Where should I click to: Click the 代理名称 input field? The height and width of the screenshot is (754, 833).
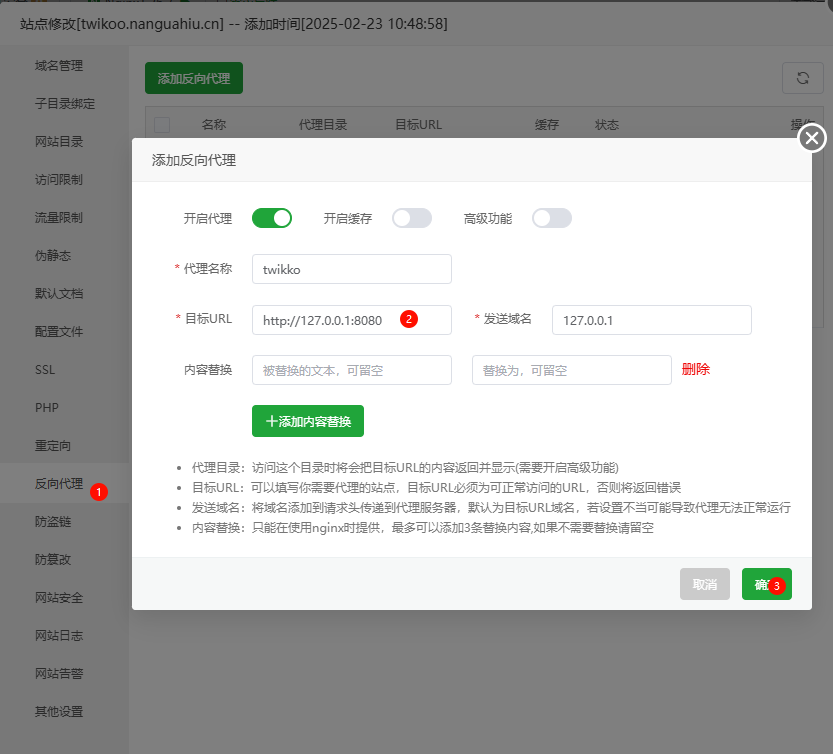coord(351,269)
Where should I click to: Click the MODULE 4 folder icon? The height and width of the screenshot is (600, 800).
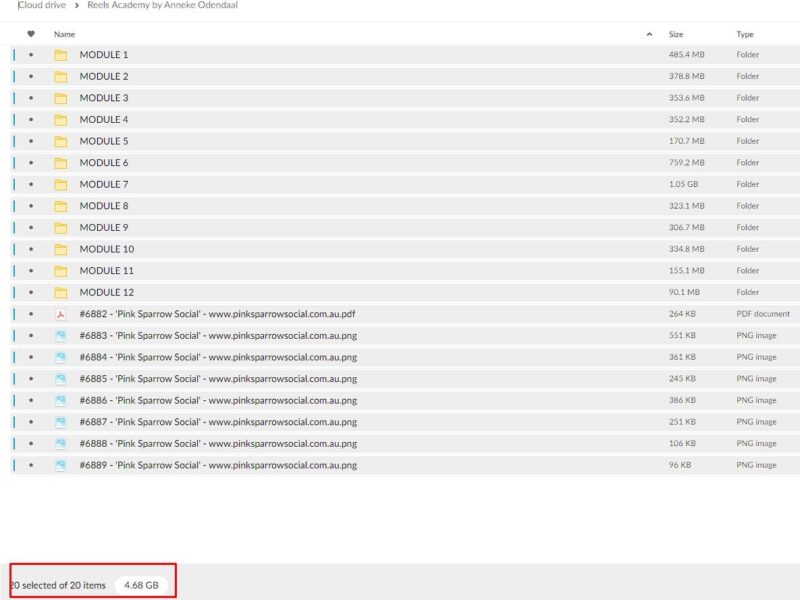point(61,120)
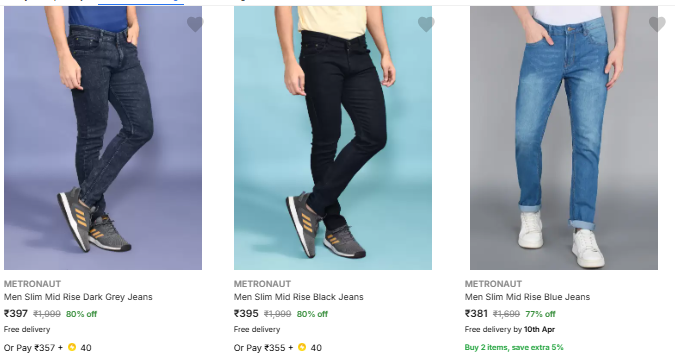Open Men Slim Mid Rise Black Jeans link
675x362 pixels.
[298, 297]
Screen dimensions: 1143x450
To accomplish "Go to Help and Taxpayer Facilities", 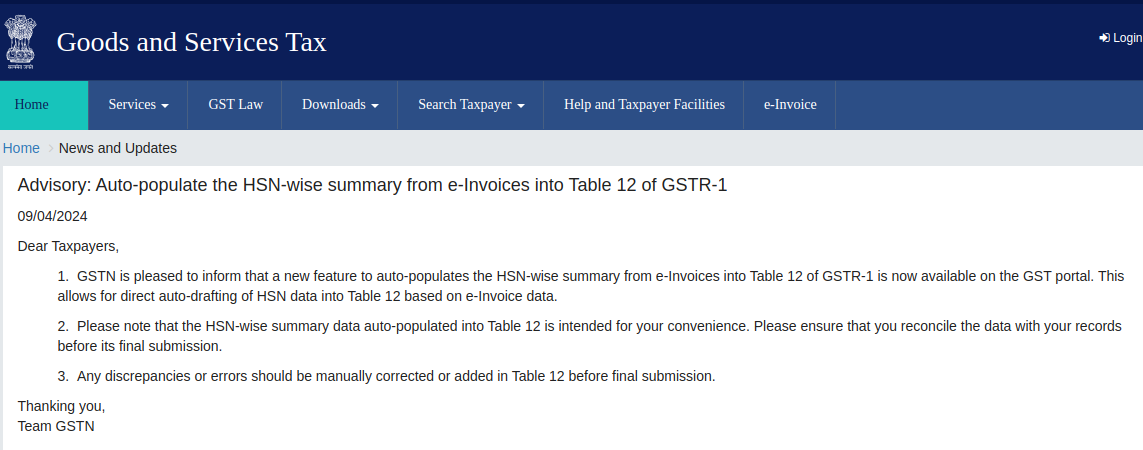I will click(x=644, y=105).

_ _ _ _ _ _ _

TASK ITEM | Take the material above and output only the lines from the one that contains "Where should I click to: Click the MODULE" through the one that contains "Screen dimensions: 1143x450", ends included and images left out.

RESPONSE TO THE EXERCISE |
Where should I click to: Click the MODULE 4 folder icon? The height and width of the screenshot is (600, 800).
point(61,120)
Open Men Slim Mid Rise Black Jeans link
675x362 pixels.
[298, 297]
Screen dimensions: 1143x450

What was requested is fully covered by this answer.